[Information supplied Boundary: Start]
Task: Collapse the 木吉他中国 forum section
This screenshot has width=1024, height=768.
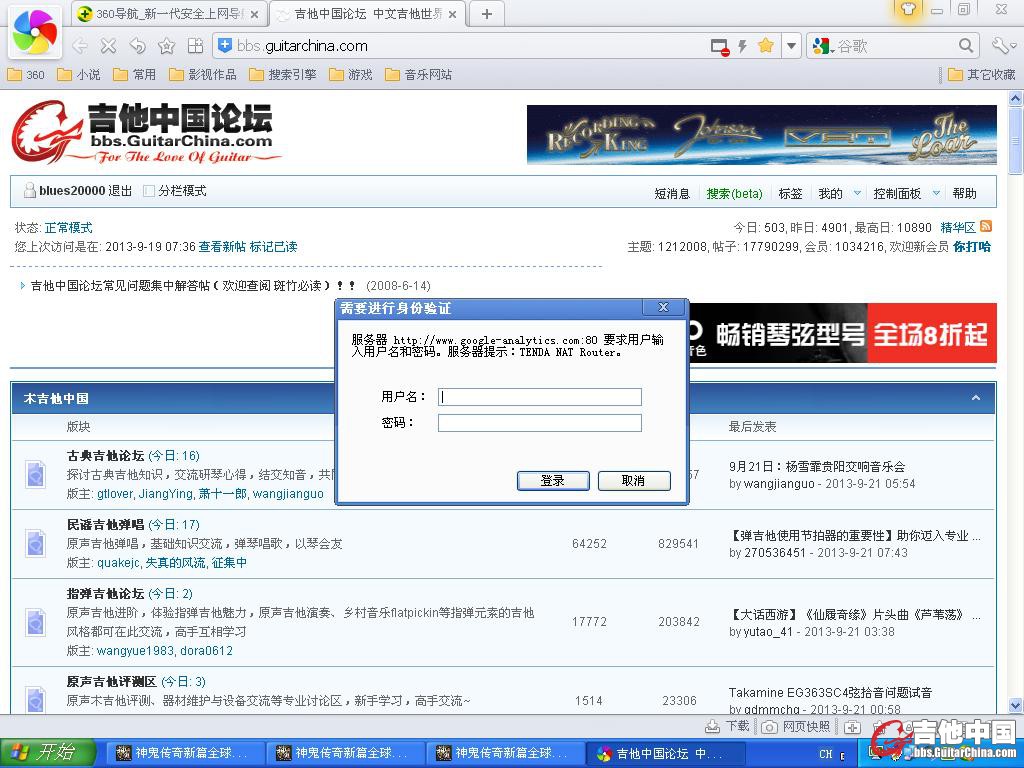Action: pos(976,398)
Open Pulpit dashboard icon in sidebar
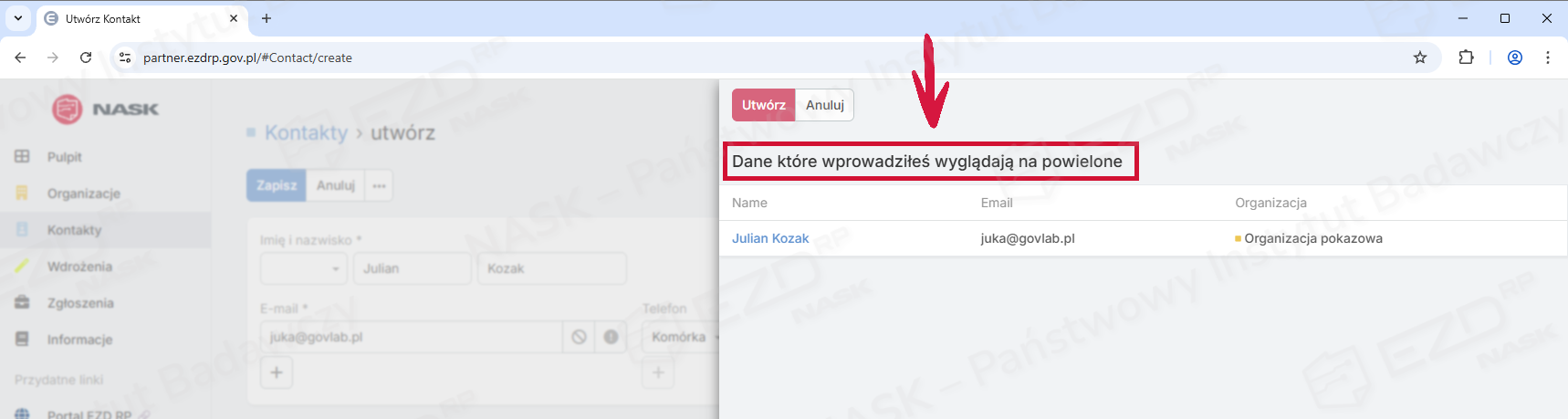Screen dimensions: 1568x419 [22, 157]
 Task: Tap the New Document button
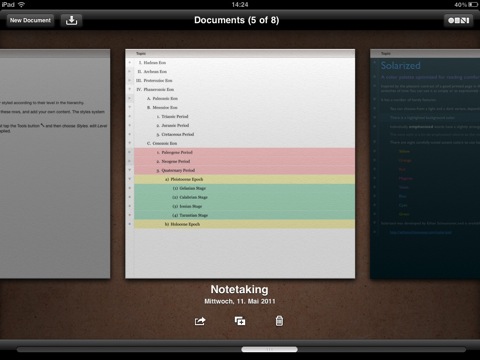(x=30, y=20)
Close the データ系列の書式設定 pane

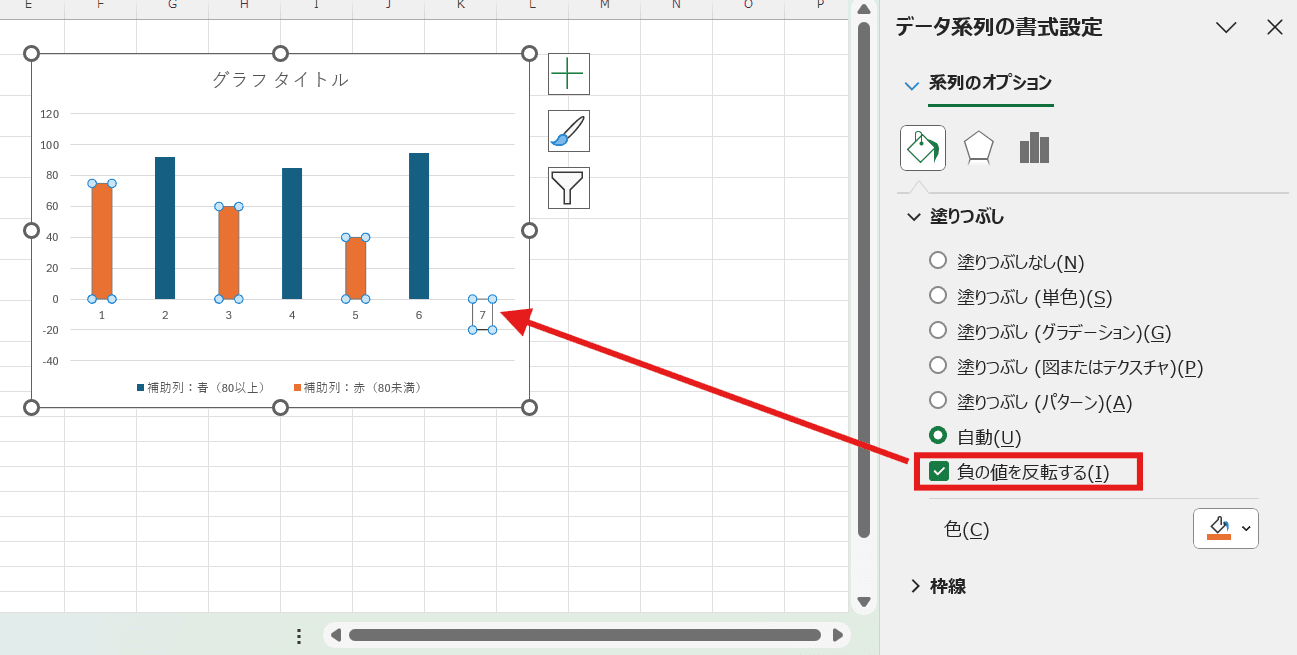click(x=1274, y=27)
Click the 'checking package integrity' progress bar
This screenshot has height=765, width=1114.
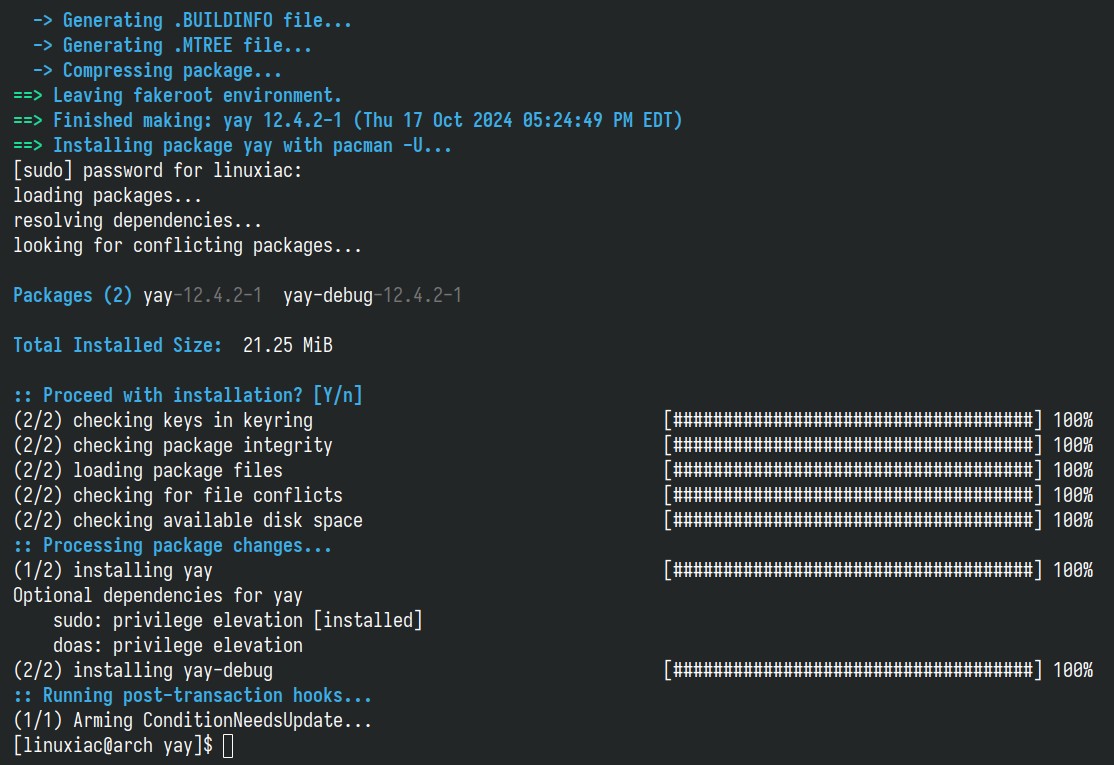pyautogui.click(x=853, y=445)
[Information supplied Boundary: End]
Exercise
What belongs in the answer is each line above from the line with "Open Pulpit dashboard icon in sidebar" to the line with "Click the 'checking", inclusive, reproduced exactly and free of pictures.

Solution
Open Pulpit dashboard icon in sidebar
Screen dimensions: 1568x419 [22, 157]
 Task: Tap the New Document button
(x=30, y=20)
Close the データ系列の書式設定 pane

click(x=1274, y=27)
Click the 'checking package integrity' progress bar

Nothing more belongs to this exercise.